= WORK ITEM =
Give the entries again exactly, every one of them.

====== DATA PROVIDED

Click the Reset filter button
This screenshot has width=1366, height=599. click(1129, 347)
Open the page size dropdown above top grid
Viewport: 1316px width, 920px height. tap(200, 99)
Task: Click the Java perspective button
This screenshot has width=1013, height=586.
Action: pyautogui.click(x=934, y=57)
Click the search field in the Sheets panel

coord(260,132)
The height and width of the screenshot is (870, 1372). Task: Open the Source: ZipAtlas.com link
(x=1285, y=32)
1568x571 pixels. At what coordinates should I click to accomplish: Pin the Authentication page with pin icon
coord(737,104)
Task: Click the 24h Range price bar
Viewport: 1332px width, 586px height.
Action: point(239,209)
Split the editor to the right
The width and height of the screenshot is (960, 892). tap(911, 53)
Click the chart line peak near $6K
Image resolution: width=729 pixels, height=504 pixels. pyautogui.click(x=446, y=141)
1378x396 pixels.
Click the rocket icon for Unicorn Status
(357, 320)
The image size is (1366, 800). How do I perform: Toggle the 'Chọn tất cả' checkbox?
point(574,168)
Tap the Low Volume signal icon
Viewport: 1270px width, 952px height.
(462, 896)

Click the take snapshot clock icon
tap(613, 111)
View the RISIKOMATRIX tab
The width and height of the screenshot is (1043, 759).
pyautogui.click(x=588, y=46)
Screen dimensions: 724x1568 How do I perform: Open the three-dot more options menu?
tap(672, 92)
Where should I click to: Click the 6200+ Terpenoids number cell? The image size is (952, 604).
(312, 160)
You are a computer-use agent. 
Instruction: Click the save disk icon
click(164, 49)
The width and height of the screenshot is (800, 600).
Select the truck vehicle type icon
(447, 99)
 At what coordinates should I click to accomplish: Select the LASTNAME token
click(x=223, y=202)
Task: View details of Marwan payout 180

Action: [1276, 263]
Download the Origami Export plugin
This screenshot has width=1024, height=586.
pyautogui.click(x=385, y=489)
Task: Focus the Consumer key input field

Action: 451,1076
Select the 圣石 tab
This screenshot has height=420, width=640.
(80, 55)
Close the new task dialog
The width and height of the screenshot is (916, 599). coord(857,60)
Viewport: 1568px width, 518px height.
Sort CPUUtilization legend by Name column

============

= ANSWER TO THE PROBLEM =
Click the Reset filter button
This screenshot has width=1366, height=599. click(1129, 347)
Open the page size dropdown above top grid
Viewport: 1316px width, 920px height. tap(200, 99)
Task: Click the Java perspective button
This screenshot has width=1013, height=586.
Action: pyautogui.click(x=934, y=57)
Click the search field in the Sheets panel

coord(260,132)
The height and width of the screenshot is (870, 1372). Task: Open the Source: ZipAtlas.com link
(x=1285, y=32)
1568x571 pixels. At what coordinates should I click to accomplish: Pin the Authentication page with pin icon
coord(737,104)
Task: Click the 24h Range price bar
Viewport: 1332px width, 586px height.
Action: point(239,209)
Split the editor to the right
The width and height of the screenshot is (960, 892). tap(911, 53)
Click the chart line peak near $6K
Image resolution: width=729 pixels, height=504 pixels. pyautogui.click(x=446, y=141)
1378x396 pixels.
Click the rocket icon for Unicorn Status
(357, 320)
The image size is (1366, 800). How do I perform: Toggle the 'Chọn tất cả' checkbox?
point(574,168)
Tap the Low Volume signal icon
Viewport: 1270px width, 952px height.
(462, 896)

Click the take snapshot clock icon
tap(613, 111)
View the RISIKOMATRIX tab
The width and height of the screenshot is (1043, 759).
pyautogui.click(x=588, y=46)
Screen dimensions: 724x1568 How do I perform: Open the three-dot more options menu?
tap(672, 92)
Where should I click to: Click the 6200+ Terpenoids number cell? The image size is (952, 604).
(312, 160)
You are a computer-use agent. 
Instruction: Click the save disk icon
click(164, 49)
The width and height of the screenshot is (800, 600).
Select the truck vehicle type icon
(447, 99)
 At what coordinates should I click to accomplish: Select the LASTNAME token
click(x=223, y=202)
Task: View details of Marwan payout 180

Action: [1276, 263]
Download the Origami Export plugin
This screenshot has width=1024, height=586.
pyautogui.click(x=385, y=489)
Task: Focus the Consumer key input field

Action: 451,1076
Select the 圣石 tab
This screenshot has height=420, width=640.
(80, 55)
Close the new task dialog
The width and height of the screenshot is (916, 599). coord(857,60)
Viewport: 1568px width, 518px height.
Sort CPUUtilization legend by Name column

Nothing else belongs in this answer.